- **Fragmento seleccionado**
Interesantísimo el de Antonio Álvarez-Ossorio Alvariño sobre La piedad de Carlos II, con una bibliografía sorprendente y novedosa. Y donde el libro ya se convierte en un festín es en los tres «artísticos»: José Luis Sancho y José Luis Souto, El arte regio y la imagen del soberano; Ángel Aterido, Pintores y pinturas en la corte de Carlos II, y, sobre todo, en el de Miguel Morán Turina sobre Carlos II y El Escorial. Y es que no sólo acompañan las imágenes —magníficamente reproducidas por cierto— de cuadros, dibujos, diseños o arquitecturas, sino que ofrecen una visión muy novedosa de la relación del monarca con el arte, particularmente con el monasterio de El Escorial, al que Carlos II dedicó los cuidados y atención que no tuvo ni con sus mujeres ni con el gobierno de España.

- **Acciones requeridas**
**a.** Resume en forma de lista el párrafo del fragmento que comienza con «Interesantísimo el de Antonio Álvarez-Ossorio» y conserva sus datos principales.
**b.** Reproduce sin cambios el tramo del fragmento que va desde «Interesantísimo el de» hasta «gobierno de España.».
Los datos no desempeñan ningún papel en estas tareas.

- **Datos recopilados**
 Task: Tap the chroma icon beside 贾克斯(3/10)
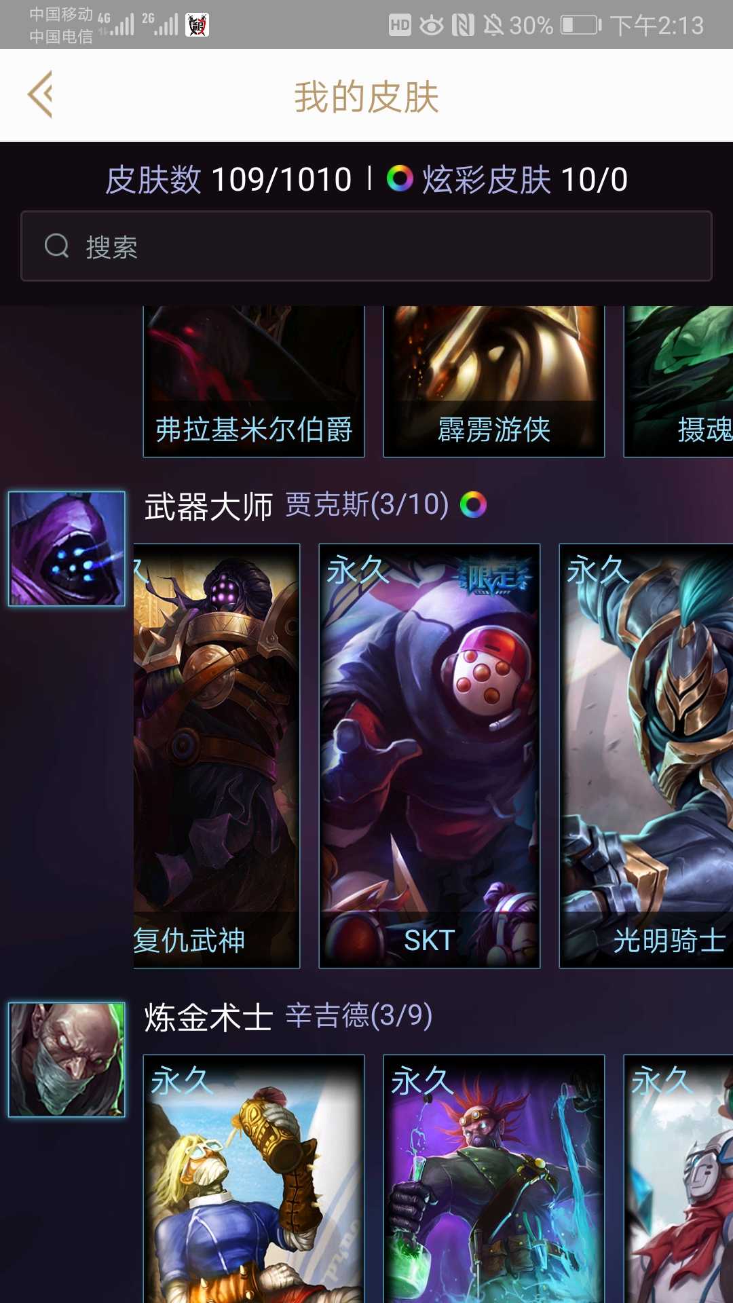click(473, 505)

- **Respuestas**
**a.**
- Muy interesante: el de Antonio Álvarez-Ossorio Alvariño sobre La piedad de Carlos II, con una bibliografía sorprendente y novedosa.
- Lo mejor del libro son los tres «artísticos»:
  - José Luis Sancho y José Luis Souto, El arte regio y la imagen del soberano.
  - Ángel Aterido, Pintores y pinturas en la corte de Carlos II.
  - Sobre todo, Miguel Morán Turina, Carlos II y El Escorial.
- Estos tres incluyen imágenes magníficamente reproducidas de cuadros, dibujos, diseños y arquitecturas.
- Ofrecen una visión muy novedosa de la relación del monarca con el arte, en especial con El Escorial.
- Carlos II dedicó a El Escorial unos cuidados y una atención que no tuvo ni con sus mujeres ni con el gobierno de España.

**b.**
Interesantísimo el de Antonio Álvarez-Ossorio Alvariño sobre La piedad de Carlos II, con una bibliografía sorprendente y novedosa. Y donde el libro ya se convierte en un festín es en los tres «artísticos»: José Luis Sancho y José Luis Souto, El arte regio y la imagen del soberano; Ángel Aterido, Pintores y pinturas en la corte de Carlos II, y, sobre todo, en el de Miguel Morán Turina sobre Carlos II y El Escorial. Y es que no sólo acompañan las imágenes —magníficamente reproducidas por cierto— de cuadros, dibujos, diseños o arquitecturas, sino que ofrecen una visión muy novedosa de la relación del monarca con el arte, particularmente con el monasterio de El Escorial, al que Carlos II dedicó los cuidados y atención que no tuvo ni con sus mujeres ni con el gobierno de España.